• The task:
What you should give back is a precise copy of the lines below from the one containing "Expand the panel" through the one containing "Task: Click the 试音 test button", with no pictures.

• Data:
<<<<
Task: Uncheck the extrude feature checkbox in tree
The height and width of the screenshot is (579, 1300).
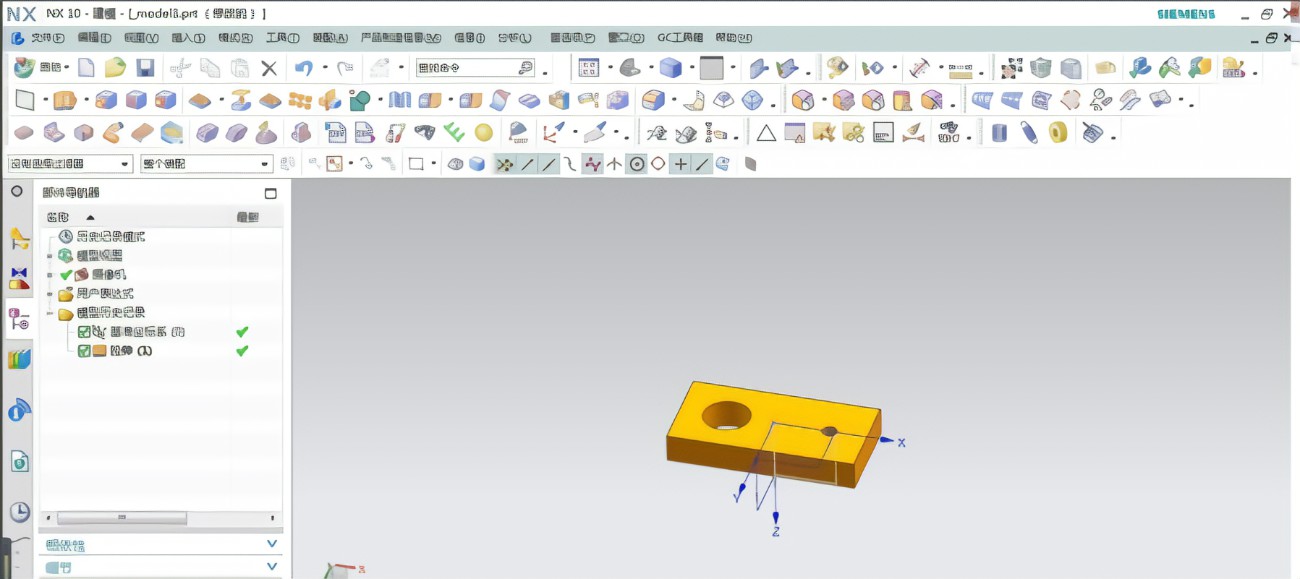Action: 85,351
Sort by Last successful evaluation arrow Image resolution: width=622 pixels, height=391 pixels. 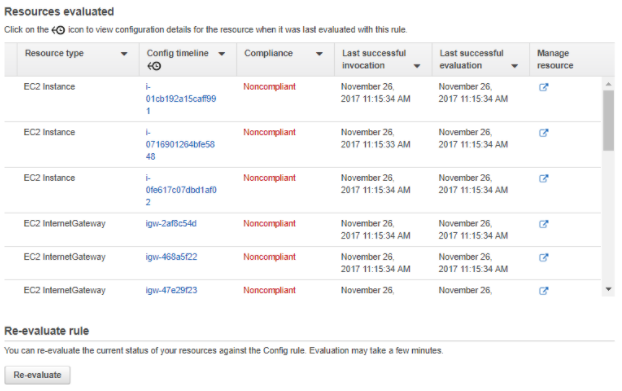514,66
>>>>
<<<<
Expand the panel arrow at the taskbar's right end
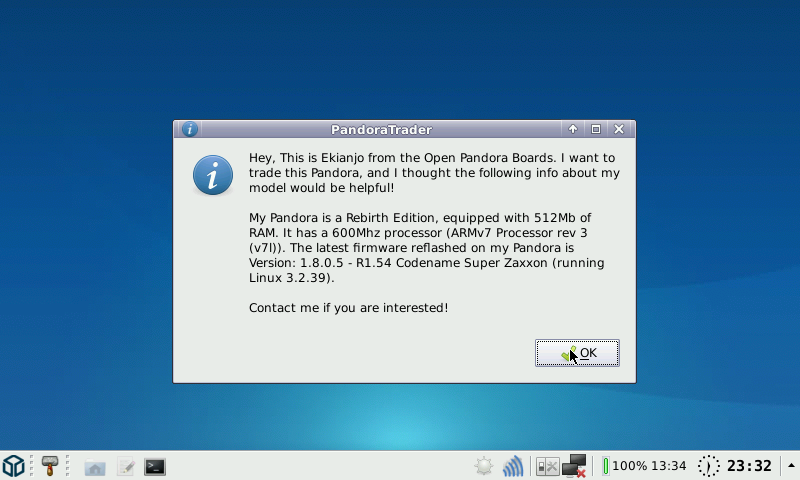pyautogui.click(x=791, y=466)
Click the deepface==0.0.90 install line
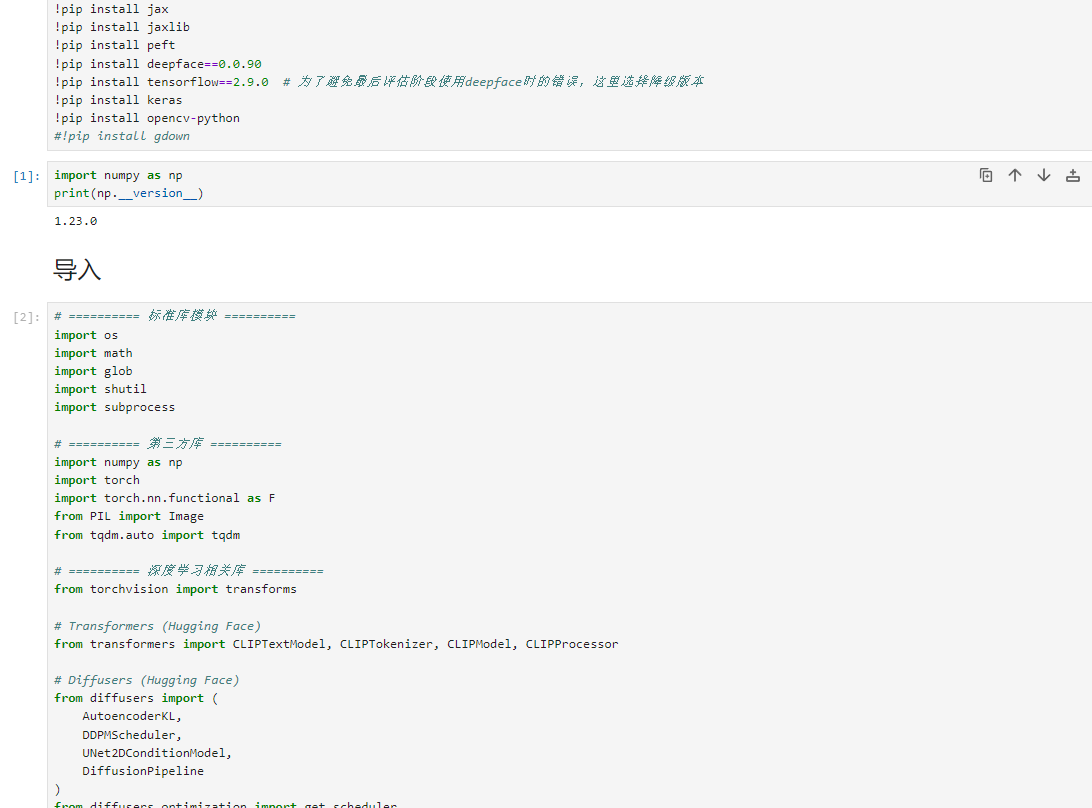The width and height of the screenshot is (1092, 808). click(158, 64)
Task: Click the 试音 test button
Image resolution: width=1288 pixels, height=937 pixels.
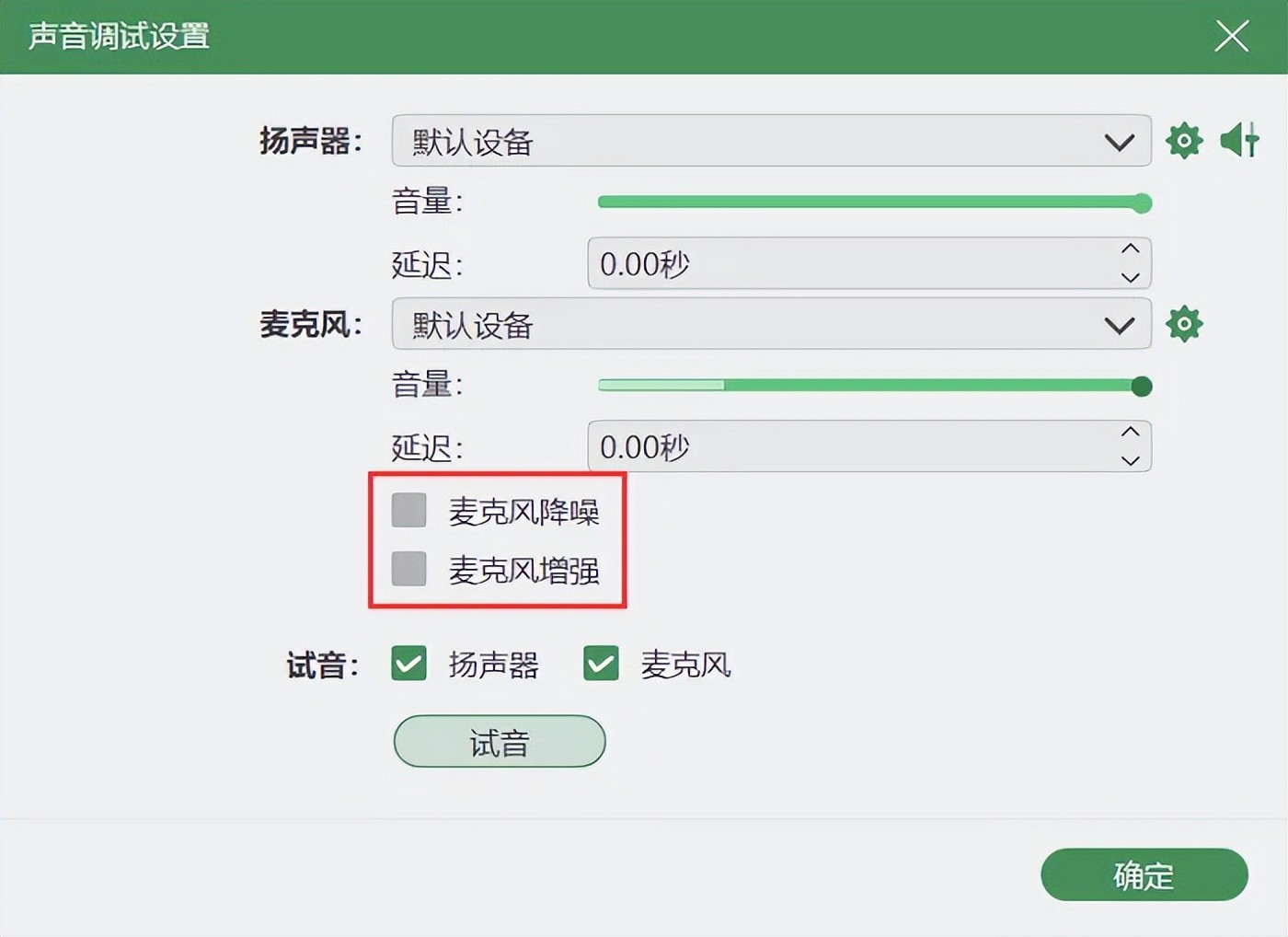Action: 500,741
>>>>
• Output of the task:
Expand the panel arrow at the taskbar's right end
pyautogui.click(x=791, y=466)
Click the deepface==0.0.90 install line
The width and height of the screenshot is (1092, 808). click(158, 64)
Task: Click the 试音 test button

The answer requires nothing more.